A 63-year-old female patient with recent diagnosis of hepatitis C and cirrhosis and no other comorbidities, on no medications, was found to have Barcelona Clinic Liver Cancer stage C hepatocellular carcinoma and began systemic therapy with sorafenib 400mg twice daily. Five days after starting treatment, the patient went to an emergency department with pruritic, target-shaped, erythematous papules compatible with erythema multiforme, painful oral aphthous ulcers, and fever. Sorafenib was suspended and the patient underwent oral corticosteroid treatment for 5 days, showing significant improvement of the lesions. One month after discharge, the patient was reassessed at an outpatient clinic. As she was asymptomatic and had no skin lesions, sorafenib was resumed at a lower dose (200mg daily). Three hours after ingesting a single dose of sorafenib, the patient experienced chills, fever, rash, angioedema and stridor. She immediately sought the emergency department and was diagnosed with anaphylaxis. The patient received intravenous corticosteroid therapy, which improved her respiratory and cutaneous symptoms in 72h. Sorafenib was permanently suspended, and regorafenib could not be prescribed as second-line therapy. This is the first description of anaphylaxis to sorafenib.

Keywords:
Hepatocelullar carcinoma
Sorafenib
Erythema multiforme
Anaphylaxis
Cirrhosis
Full Text
1Introduction

Sorafenib is a well-known multikinase inhibitor and the first-line medication, along with lenvatinib [1], for advanced hepatocellular carcinoma Barcelona Clinic Liver Cancer (BCLC) stage C. Two major trials have demonstrated that sorafenib use can increase the overall survival by 3 months when compared to the placebo [2,3] and in a recent real-life study, performed at our center, patients who received sorafenib had a mean overall survival of 32.5 months, while patients who did not receive the medication, 10.4 months [4].

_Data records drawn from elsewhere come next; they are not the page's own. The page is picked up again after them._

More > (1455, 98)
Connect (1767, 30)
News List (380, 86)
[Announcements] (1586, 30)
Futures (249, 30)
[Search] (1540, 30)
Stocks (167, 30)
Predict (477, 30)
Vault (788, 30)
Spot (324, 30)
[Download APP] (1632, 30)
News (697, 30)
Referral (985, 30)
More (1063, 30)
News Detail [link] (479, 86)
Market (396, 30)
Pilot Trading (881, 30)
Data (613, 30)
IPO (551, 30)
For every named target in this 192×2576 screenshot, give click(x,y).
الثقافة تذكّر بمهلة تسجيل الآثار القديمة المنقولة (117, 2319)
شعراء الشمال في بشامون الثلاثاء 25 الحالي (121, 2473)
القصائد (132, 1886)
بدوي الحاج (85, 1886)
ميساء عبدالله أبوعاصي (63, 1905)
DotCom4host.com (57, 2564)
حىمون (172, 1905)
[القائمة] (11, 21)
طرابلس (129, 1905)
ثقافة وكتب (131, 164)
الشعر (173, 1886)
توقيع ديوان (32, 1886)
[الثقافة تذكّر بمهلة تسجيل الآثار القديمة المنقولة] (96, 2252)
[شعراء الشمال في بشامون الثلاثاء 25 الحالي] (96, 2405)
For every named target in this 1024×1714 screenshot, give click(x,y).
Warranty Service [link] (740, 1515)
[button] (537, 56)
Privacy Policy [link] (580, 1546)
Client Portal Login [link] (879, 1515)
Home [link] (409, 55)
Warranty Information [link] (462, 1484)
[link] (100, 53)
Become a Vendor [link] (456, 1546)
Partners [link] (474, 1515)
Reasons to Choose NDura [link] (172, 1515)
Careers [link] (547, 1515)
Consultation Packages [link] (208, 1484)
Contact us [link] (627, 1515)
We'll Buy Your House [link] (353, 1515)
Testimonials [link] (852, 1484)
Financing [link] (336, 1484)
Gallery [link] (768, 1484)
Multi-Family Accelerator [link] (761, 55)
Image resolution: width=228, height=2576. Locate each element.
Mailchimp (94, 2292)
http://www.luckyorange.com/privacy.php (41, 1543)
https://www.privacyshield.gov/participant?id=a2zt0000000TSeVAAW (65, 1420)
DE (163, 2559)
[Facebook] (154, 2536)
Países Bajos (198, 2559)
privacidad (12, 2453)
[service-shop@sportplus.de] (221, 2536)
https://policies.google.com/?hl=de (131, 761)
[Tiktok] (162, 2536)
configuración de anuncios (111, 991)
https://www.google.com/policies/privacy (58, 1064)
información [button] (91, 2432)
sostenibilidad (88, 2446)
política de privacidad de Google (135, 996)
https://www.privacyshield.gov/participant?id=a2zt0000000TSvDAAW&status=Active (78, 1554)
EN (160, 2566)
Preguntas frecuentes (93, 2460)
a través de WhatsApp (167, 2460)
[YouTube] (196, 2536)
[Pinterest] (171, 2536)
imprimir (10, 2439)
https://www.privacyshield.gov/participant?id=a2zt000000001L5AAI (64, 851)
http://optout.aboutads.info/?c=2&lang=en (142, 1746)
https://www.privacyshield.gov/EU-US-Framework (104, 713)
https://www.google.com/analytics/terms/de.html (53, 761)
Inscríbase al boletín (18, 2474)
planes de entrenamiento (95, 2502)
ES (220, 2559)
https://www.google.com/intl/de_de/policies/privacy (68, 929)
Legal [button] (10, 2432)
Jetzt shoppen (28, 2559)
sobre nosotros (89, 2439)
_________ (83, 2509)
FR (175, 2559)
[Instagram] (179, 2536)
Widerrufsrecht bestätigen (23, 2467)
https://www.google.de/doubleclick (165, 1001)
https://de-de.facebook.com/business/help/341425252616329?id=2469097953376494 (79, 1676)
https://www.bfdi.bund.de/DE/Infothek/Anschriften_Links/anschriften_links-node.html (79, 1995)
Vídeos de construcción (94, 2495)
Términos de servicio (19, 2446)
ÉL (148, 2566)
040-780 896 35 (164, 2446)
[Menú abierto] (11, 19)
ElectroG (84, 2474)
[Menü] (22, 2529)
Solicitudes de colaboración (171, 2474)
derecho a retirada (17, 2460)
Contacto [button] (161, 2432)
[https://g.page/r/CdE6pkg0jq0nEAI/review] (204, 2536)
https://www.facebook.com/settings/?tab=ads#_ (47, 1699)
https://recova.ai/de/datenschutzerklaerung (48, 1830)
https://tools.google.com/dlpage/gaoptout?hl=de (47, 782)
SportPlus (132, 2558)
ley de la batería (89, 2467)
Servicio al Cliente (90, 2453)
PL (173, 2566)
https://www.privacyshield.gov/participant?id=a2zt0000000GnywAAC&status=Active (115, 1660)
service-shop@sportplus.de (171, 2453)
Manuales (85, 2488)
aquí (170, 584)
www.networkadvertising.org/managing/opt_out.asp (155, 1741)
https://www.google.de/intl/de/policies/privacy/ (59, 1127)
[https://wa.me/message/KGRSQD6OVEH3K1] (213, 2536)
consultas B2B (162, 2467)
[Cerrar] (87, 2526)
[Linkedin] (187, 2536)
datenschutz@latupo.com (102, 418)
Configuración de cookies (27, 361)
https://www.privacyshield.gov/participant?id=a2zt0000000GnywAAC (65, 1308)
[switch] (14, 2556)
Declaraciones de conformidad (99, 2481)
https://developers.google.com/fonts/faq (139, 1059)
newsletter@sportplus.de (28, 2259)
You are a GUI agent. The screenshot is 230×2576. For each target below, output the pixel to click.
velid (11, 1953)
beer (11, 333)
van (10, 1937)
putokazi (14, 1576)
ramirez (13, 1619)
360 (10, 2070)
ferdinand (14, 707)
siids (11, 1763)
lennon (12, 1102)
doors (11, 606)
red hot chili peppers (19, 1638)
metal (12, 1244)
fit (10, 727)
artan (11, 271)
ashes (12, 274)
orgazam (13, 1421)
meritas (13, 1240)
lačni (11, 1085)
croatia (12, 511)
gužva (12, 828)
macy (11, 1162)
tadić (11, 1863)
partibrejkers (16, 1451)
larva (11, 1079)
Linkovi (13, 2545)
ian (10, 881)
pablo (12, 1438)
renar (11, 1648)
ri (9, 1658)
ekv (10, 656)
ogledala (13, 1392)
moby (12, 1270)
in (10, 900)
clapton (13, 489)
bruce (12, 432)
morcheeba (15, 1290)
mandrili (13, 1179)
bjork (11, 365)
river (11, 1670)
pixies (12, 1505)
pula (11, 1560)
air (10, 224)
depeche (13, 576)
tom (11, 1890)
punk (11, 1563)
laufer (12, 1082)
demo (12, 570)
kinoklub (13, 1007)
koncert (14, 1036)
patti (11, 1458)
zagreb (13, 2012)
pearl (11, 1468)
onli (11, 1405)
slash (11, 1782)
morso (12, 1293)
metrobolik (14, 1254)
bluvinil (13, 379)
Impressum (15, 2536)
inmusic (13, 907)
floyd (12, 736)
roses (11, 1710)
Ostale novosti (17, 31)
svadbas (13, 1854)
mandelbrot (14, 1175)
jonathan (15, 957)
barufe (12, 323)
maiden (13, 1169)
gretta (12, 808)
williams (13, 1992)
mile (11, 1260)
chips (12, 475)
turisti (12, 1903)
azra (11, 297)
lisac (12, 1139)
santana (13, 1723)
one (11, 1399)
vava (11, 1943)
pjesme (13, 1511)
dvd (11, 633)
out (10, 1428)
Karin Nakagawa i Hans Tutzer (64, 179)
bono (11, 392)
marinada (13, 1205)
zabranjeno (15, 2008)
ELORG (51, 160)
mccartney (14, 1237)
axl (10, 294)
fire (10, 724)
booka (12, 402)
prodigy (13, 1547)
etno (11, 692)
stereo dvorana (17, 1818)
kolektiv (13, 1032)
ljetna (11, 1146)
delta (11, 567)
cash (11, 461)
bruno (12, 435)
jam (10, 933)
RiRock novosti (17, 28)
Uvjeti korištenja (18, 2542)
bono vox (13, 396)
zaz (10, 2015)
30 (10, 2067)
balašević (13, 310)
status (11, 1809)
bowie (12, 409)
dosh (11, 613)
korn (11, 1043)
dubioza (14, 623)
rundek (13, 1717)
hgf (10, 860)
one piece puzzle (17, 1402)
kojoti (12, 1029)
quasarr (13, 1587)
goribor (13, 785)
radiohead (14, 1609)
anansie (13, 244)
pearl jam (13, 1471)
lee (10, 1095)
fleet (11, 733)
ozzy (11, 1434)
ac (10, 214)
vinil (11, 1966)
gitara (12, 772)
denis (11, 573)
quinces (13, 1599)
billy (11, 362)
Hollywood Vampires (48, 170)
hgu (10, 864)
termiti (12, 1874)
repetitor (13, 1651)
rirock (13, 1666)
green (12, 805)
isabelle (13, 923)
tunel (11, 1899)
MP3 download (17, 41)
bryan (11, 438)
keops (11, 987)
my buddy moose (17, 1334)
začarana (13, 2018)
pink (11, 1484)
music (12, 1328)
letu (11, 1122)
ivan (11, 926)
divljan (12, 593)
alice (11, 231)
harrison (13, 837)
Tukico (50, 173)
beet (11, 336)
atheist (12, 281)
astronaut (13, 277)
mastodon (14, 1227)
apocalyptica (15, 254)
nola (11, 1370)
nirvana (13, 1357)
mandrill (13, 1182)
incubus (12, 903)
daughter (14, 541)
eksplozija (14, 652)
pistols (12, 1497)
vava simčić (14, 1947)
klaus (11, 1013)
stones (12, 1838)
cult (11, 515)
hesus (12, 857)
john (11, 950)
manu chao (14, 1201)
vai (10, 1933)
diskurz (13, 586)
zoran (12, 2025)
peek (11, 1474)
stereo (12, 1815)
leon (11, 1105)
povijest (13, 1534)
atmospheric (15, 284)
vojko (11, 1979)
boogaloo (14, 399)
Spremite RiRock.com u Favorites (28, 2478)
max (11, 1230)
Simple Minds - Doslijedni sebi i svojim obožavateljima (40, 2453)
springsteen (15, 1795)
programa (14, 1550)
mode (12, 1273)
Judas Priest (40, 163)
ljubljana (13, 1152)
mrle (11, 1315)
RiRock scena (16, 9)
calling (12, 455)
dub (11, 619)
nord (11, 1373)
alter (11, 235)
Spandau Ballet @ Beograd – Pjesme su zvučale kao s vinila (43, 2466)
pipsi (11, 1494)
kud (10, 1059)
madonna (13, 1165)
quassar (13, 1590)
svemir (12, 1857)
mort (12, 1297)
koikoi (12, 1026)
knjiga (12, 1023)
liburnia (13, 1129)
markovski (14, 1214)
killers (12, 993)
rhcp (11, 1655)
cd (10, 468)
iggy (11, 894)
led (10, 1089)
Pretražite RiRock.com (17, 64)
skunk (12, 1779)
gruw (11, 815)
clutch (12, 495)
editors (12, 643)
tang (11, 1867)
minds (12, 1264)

Diarrhea, abdominal pain and nausea are the most common adverse effects associated with sorafenib [2,5] and usually become more tolerable with time of use. Skin toxicity, such as hand-foot skin reaction, is also a common adverse effect and – despite being a beneficial indicator of therapy response [5,6] – is one of the leading causes of dose reduction or discontinuation of the drug. Sorafenib-induced erythema multiforme, however, is rare [7], and there are no case reports in the literature of anaphylaxis associated with this medication.

2Case report

A 63-year-old female patient with recent diagnosis of hepatitis C and cirrhosis and no other comorbidities, on no medications and no history of any allergies, was found by abdominal computerized tomography to have five solid lesions, the largest of which was 5.2×4.1×3.1cm. All lesions were classified as Liver Imaging Reporting and Data System (LI-RADS) category 5, with invasion of the median hepatic vein. Imaging was compatible with BCLC stage C hepatocellular carcinoma, for which systemic therapy with sorafenib 400mg twice daily is indicated. Five days after starting the medication, the patient presented pruritic, target-shaped, erythematous papules compatible with erythema multiforme (EM). Papules occurred initially on the torso and spread to the abdomen, neck, arms, legs, and palmoplantar regions in two days. In addition to skin lesions, the patient had painful oral aphthous ulcers and fever, which led her to seek medical care in an emergency department. Her laboratory exams showed an increase in aminotransferases, AST=224IU/L (previously 118IU/L) and ALT=264IU/L (previously 144IU/L), as well as albumin=3.2g/dL, total bilirubin=0.8mg/dL, direct bilirubin=0.4mg/dL, prothrombin time=15s (control=13.7s), no leukocytosis (6000/mm3) and no important eosinophilia (198/mm3). She was prescribed 5 days of prednisone 40mg daily and, because of the prior occurrence of vesicular lesions of the oral cavity, acyclovir 400mg three times daily for 7 days. Sorafenib was suspended, and the patient was discharged after 4 days with significant cutaneous improvement.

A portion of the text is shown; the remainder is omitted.